PROBLEM TO WORK ON:
Copy exactly the lines of the material below, starting with the first and including the line that holds "The height and width of the screenshot is (1287, 2000).".

#####

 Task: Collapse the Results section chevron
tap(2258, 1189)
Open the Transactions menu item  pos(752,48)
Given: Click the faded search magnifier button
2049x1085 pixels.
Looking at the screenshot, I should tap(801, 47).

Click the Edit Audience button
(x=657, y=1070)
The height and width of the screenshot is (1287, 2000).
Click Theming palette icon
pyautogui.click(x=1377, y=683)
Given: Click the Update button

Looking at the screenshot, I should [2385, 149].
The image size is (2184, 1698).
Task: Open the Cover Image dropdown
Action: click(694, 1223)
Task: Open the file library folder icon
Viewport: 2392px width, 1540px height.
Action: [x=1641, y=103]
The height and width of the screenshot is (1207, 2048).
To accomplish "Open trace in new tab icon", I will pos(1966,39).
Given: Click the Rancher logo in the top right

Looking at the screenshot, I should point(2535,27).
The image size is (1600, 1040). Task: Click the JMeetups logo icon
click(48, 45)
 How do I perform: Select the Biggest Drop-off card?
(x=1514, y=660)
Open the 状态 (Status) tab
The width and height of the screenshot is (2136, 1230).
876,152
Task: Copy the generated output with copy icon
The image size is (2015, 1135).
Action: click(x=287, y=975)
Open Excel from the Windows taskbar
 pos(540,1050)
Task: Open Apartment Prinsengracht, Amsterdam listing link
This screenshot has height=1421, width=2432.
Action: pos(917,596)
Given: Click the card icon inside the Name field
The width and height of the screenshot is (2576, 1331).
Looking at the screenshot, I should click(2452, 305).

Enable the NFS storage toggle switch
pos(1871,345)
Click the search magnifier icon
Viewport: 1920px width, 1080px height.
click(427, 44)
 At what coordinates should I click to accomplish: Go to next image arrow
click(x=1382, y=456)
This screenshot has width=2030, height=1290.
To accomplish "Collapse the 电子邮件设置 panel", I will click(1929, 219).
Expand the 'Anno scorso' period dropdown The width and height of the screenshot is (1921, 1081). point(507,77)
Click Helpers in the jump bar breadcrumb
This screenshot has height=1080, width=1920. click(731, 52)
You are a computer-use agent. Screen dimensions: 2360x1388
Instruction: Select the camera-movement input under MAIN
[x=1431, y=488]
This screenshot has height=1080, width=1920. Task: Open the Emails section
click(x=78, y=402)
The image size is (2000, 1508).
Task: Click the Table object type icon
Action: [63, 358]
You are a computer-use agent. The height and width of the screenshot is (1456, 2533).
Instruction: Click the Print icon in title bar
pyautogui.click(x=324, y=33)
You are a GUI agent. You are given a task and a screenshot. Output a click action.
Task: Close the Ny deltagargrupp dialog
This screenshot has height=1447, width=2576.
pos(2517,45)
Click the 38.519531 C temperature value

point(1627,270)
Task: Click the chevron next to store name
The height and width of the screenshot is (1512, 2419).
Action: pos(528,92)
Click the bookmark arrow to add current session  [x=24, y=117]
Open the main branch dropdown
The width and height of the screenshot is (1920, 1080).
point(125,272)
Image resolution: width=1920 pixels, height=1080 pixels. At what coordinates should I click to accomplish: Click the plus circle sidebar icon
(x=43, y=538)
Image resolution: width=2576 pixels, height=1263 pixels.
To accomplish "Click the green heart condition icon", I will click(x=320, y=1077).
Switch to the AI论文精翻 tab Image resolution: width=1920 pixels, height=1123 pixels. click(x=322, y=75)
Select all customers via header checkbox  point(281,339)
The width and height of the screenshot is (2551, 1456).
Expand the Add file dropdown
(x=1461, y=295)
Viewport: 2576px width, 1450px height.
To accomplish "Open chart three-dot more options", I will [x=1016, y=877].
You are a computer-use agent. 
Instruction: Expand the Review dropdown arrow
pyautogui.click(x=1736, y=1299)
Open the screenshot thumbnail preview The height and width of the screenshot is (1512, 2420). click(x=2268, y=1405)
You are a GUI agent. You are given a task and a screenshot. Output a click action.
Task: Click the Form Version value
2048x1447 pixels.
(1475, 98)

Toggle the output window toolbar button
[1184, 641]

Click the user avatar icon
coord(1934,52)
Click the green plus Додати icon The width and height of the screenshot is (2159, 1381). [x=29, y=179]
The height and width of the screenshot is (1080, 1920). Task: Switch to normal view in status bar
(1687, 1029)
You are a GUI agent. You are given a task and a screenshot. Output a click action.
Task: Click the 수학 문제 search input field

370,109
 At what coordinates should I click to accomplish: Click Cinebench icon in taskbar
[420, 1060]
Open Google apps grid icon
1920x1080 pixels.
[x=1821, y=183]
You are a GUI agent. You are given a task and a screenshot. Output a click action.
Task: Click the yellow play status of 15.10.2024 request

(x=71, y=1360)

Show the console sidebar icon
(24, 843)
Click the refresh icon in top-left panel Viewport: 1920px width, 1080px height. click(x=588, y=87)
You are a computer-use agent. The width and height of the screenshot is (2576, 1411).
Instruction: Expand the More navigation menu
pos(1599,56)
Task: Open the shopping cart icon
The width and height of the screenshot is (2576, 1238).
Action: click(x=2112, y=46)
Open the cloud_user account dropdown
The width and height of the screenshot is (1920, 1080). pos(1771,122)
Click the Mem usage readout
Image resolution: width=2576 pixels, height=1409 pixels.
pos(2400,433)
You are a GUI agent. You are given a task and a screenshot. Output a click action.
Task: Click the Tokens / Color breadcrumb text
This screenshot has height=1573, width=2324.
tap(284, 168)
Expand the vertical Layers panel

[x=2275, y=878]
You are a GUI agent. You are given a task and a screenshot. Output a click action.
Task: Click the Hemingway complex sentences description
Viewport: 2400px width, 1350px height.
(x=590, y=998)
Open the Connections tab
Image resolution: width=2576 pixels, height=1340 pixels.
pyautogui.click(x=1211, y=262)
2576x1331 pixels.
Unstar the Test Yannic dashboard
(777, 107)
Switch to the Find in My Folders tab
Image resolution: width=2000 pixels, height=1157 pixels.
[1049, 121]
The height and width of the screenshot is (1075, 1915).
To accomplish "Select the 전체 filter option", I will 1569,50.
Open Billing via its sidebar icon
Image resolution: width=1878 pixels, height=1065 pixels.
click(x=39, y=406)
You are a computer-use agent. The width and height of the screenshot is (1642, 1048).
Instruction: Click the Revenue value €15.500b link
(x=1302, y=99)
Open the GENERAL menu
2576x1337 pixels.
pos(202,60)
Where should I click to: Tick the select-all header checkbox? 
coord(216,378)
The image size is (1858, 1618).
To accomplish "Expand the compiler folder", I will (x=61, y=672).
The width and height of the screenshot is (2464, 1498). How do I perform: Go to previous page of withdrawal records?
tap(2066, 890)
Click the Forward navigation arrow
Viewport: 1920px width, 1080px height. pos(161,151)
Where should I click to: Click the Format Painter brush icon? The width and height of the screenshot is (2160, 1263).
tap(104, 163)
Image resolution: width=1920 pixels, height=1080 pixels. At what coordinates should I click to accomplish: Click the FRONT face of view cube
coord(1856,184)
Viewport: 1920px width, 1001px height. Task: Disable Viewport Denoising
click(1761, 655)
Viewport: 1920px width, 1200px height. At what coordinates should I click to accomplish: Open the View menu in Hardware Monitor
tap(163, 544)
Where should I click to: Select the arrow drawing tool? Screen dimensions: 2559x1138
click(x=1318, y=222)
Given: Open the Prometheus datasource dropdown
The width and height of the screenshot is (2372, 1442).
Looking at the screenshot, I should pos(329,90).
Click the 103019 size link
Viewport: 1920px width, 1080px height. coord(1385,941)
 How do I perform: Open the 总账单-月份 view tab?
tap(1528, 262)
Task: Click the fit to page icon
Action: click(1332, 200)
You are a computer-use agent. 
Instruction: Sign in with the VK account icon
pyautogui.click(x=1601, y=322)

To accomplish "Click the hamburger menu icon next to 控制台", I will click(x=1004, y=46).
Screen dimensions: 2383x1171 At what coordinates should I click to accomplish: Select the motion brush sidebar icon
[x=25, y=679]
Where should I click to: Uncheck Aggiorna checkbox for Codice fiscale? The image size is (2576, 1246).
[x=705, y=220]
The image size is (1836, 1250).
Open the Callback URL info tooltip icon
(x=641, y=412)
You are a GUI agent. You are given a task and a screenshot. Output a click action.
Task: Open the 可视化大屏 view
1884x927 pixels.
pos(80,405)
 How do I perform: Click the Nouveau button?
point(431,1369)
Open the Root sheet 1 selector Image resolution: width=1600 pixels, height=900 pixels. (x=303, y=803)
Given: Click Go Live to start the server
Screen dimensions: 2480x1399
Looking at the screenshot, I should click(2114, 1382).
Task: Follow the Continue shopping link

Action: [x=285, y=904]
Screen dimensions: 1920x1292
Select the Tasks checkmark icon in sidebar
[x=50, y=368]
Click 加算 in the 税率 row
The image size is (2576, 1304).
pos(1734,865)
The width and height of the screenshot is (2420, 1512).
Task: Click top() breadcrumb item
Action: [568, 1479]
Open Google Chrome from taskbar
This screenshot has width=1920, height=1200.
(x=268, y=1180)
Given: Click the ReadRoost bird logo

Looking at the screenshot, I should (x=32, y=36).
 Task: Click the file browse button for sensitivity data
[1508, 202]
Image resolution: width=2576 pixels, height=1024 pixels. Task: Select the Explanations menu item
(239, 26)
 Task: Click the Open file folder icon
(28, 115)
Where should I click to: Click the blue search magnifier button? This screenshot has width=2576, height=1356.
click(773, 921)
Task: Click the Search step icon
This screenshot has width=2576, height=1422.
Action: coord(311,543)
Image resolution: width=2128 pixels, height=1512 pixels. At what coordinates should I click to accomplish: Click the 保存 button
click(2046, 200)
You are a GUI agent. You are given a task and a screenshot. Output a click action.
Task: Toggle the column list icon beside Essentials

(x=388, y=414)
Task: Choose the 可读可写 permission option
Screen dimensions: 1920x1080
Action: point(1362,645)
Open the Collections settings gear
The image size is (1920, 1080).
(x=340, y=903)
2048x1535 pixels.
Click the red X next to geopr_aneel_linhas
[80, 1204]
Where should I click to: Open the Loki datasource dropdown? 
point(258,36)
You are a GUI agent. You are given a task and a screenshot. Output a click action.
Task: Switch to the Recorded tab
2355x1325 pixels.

#####

SOLUTION FOR THIS TASK:
 Task: Collapse the Results section chevron
tap(2258, 1189)
Open the Transactions menu item  pos(752,48)
Given: Click the faded search magnifier button
2049x1085 pixels.
Looking at the screenshot, I should tap(801, 47).

Click the Edit Audience button
(x=657, y=1070)
The height and width of the screenshot is (1287, 2000).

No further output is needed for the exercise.